# Problems to solve
a. Answer these questions from the passage on military charges:
(i) Since what period have straight charges become less successful?
(ii) How many Norman knights charged the shield wall at the Battle of Hastings?
(iii) How many knights did the French army lose at the Battle of Crecy?
b. Write a continuation of the passage on military charges, starting after its final sentence.

# Quoted text
☆ ☆ ☆ ☆ ☆
There has been a constant rise in an army's rate of fire for the last 700 years or so, but while massed charges have been successfully broken they have also been victorious. It is only since the late-19th century that straight charges have become less successful, especially since the introduction of the machine gun and breech-loading artillery. They are often still useful on a far smaller scale in confined areas where the enemy's firepower cannot be brought to bear.
Notable charges
- Battle of Hastings (October 14, 1066): 2,200 Norman Knights repeatedly charged the Anglo-Saxon shield wall. All charges were repulsed with heavy casualties until the Saxon infantry broke its shieldwall formation and followed the Norman cavalry feigning yet another retreat downhills.
- Battle of Crecy (August 26, 1346): 4,000 French and allied knights charged 16,000 English soldiers on a gentle slope. Under heavy longbow fire, the charge was a total disaster, with the French army losing over 1500 knights, many of them hailing from important noble families.
☆ ☆ ☆ ☆ ☆
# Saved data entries
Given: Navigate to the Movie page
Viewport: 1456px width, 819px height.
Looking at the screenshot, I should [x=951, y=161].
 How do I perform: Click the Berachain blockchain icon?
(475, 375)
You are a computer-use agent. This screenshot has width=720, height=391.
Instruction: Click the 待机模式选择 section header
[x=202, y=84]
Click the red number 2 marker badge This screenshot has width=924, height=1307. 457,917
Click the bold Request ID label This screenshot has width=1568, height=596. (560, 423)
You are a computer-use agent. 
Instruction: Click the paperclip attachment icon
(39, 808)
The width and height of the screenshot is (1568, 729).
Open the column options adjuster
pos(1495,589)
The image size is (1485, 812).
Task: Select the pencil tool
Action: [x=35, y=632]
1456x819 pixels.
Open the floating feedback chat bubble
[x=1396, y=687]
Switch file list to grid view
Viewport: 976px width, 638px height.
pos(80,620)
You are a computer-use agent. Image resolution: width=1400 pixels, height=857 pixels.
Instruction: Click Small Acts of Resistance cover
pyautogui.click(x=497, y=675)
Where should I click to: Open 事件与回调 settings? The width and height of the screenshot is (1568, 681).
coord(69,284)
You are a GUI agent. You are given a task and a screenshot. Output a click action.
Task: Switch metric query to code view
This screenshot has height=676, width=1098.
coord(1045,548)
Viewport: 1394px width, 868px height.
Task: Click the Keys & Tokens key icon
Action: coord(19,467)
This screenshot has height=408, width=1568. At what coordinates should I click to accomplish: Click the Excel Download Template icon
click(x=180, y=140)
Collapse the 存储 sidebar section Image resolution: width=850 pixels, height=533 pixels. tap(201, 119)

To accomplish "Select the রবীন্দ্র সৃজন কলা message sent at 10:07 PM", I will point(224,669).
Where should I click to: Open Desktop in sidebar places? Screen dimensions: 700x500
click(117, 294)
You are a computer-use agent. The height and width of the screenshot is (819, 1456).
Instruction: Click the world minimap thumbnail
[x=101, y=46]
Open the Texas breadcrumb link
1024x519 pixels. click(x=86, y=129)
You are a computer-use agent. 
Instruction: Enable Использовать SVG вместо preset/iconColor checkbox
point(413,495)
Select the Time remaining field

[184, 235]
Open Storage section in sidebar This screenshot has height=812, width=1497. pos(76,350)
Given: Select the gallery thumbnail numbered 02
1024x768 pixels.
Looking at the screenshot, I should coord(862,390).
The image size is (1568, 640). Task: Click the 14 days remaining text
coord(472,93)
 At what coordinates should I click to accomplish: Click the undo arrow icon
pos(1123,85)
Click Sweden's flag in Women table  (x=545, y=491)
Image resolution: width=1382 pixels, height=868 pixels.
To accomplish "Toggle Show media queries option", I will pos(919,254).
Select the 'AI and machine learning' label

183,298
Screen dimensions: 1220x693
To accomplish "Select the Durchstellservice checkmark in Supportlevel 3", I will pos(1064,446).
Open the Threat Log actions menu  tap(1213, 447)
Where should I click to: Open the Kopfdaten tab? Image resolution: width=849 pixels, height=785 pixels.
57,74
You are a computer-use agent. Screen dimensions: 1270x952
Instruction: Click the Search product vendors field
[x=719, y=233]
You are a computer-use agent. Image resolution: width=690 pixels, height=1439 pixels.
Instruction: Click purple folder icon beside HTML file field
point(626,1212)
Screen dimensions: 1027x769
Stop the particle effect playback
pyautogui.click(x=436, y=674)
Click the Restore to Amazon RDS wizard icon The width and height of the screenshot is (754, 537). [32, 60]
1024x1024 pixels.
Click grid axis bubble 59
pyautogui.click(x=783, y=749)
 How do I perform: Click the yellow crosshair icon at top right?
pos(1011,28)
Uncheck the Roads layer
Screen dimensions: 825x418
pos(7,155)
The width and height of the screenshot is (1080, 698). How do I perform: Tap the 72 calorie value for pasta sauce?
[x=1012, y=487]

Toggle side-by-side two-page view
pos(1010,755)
☆ ☆ ☆ ☆ ☆
# Per-task answers
a.
(i) Since the late-19th century.
(ii) 2,200.
(iii) Over 1500.

b.
- Battle of Patay (June 18, 1429): French heavy cavalry charges an English army, for the first time defeating the English longbowmen in a direct confrontation, marking a turning point in the Hundred Years' War.
- Fall of Constantinople (May 29, 1453) 1,000 of the remaining Greek soldiers charged the 120,000 Turkish soldiers that had just surged over the walls in a heroic last charge to allow the other 4,000 defenders to escape. They were led by the last Byzantine emperor, Constantine XI. They were all slaughtered.
- Battle of Vienna (September 11–12, 1683): 20,000 Austrian-German and Polish cavalry led by the Polish king Jan III Sobieski and spearheaded by 3000 heavily armed Polish armoured lancers - hussars charge Ottoman lines. The largest cavalry charge in history.
- Battle of Eylau (February 8, 1807): 11,000 French cavalry under Joachim Murat charge centre of Russian Army to save French Army of Napoleon Bonaparte.
- Battle of Waterloo (June 18, 1815): 2,000 British cavalry charge French infantry, and 9,000 French cavalry charge British infantry.
- Charge of the Light Brigade (October 25, 1854) at the Battle of Balaklava in the Crimean War.
- Pickett's Charge (July 3, 1863) at the Battle of Gettysburg in the American Civil War.
- Battle of Opequon (September 19, 1864): the largest cavalry charge of the American Civil War.
- Second Battle of Franklin (November 30, 1864): the largest infantry charge of the American Civil War.
- Battle of Mars-la-Tour (August 16, 1870): "Von Bredow's Death Ride". Prussian heavy cavalry brigade overrun French infantry and artillery to save left flank of Prussian Army, at cost of half the brigade.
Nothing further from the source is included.